Tipjoy Social Tipping For Sites You Like

Submitted by Aaron Turpen on Tuesday, 30 September 2008 View Comments

A New York based incubator called Betaworks develops and invests money in promising Web 2.0 technologies.  They’ve announced that they have led a one million funding collaboration for startup Tipjoy Inc.  Tipjoy is a micro-payments processor, meaning they process payments as low as 1 cent, and they specialize in taking “tips” for websites like blogs or information sites as a means of income for those sites.

The idea is pretty simple: most sites that want to take viable donations through PayPal or another common online processor have to take at least $1 in order to break even on the transaction.  This means that smaller donations actually cost the site money to receive and are counter-productive.  Since users are more likely to donate very small sums of money continually rather than large sums occasionally, the ability to receive those smaller funds on a profitable scale is important to many not-for-profit sites.

Tipjoy facilitates this by allowing site owners, bloggers, and others to post “tip jars” on their site in which users can donate sums from a penny all the way up to thousands of dollars.  The money is collected via PayPal or (soon) credit card transaction.  Tipjoy aggregates the donations, so if one person donates to half a dozen sites for a total of $1.50, Tipjoy bills them that total rather than each individual, smaller total.  Even better, the tips are completely voluntary and payment of the tip is also voluntary, so users can ignore the bills or delete them at their will.

This also means that money is saved when the donations are paid to the site owner, who receives one large payment from Tipjoy monthly rather than many smaller, higher-cost payments from individuals.
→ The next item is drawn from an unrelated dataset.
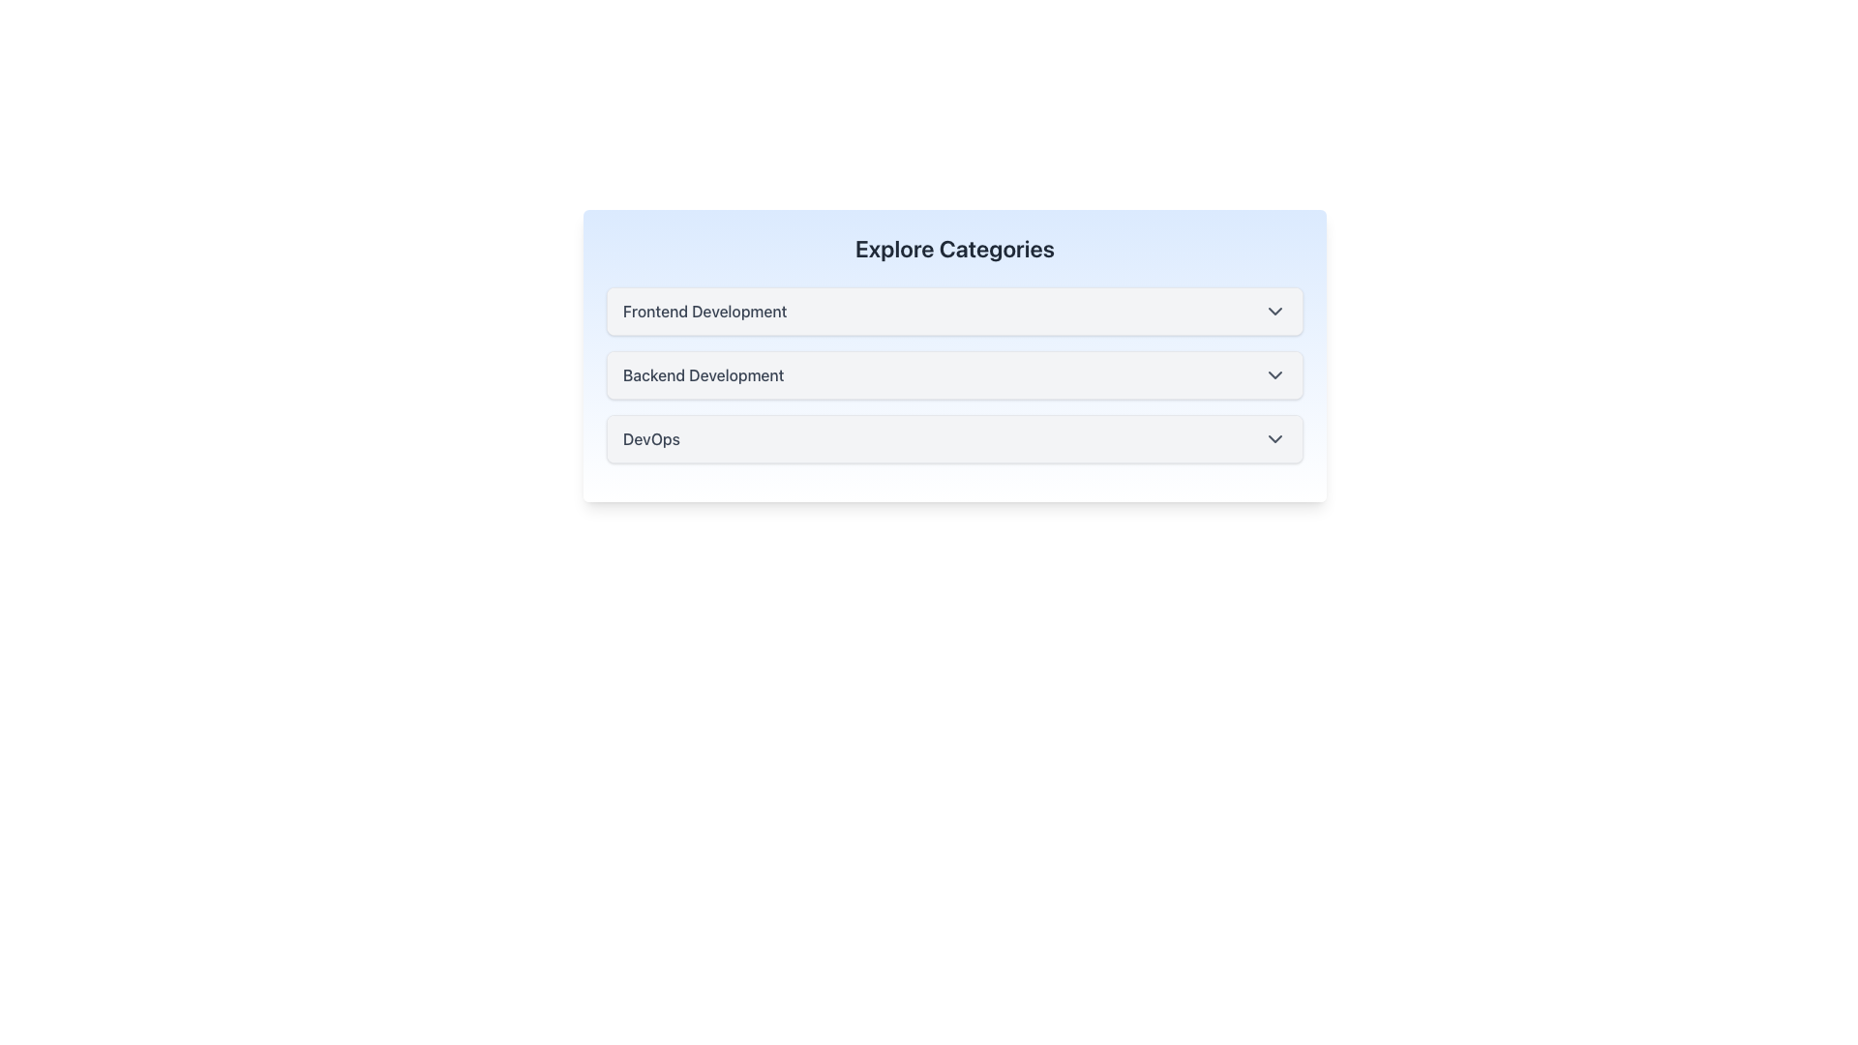  Describe the element at coordinates (1276, 310) in the screenshot. I see `the chevron-down icon located at the far-right end of the 'Frontend Development' list item` at that location.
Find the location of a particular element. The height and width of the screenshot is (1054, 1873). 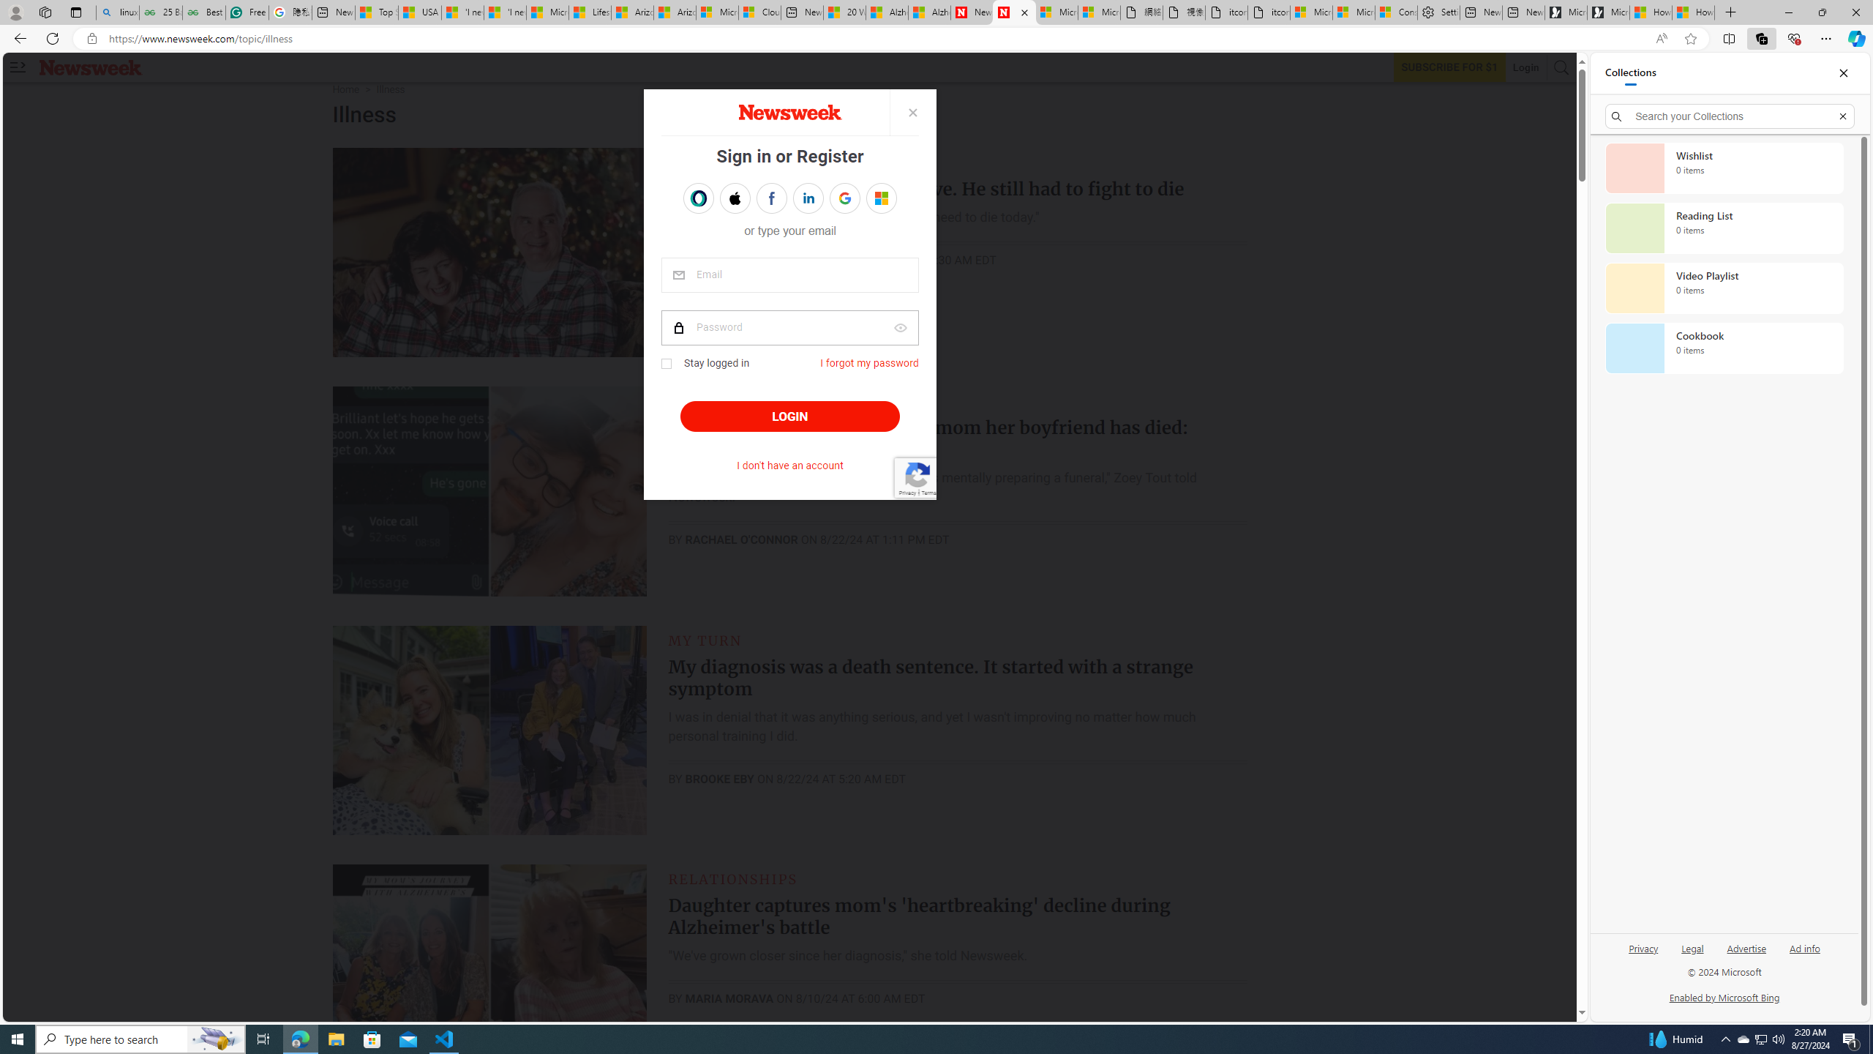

Their third bonus is that when a user leaves a tip, the user never leaves the site, which is not true of traditional PayPal or credit card donation links.

TipJoy charges about 10% in transaction fees, which is lower than the standard flat-rate plus a percentage most other processors will charge.  This money is taken out of donated funds directly before payment to the recipient and is only charged on funds actually collected.

It’s a great setup and a good idea, bringing electronic commerce a step ahead from traditional electronic transfers (credit cards and bank wires).  Tipjoy is currently hiring development staff and was founded by husband and wife team Abby and Ivan Kirigin.  Whether their business model can proceed past investment funding, time will tell.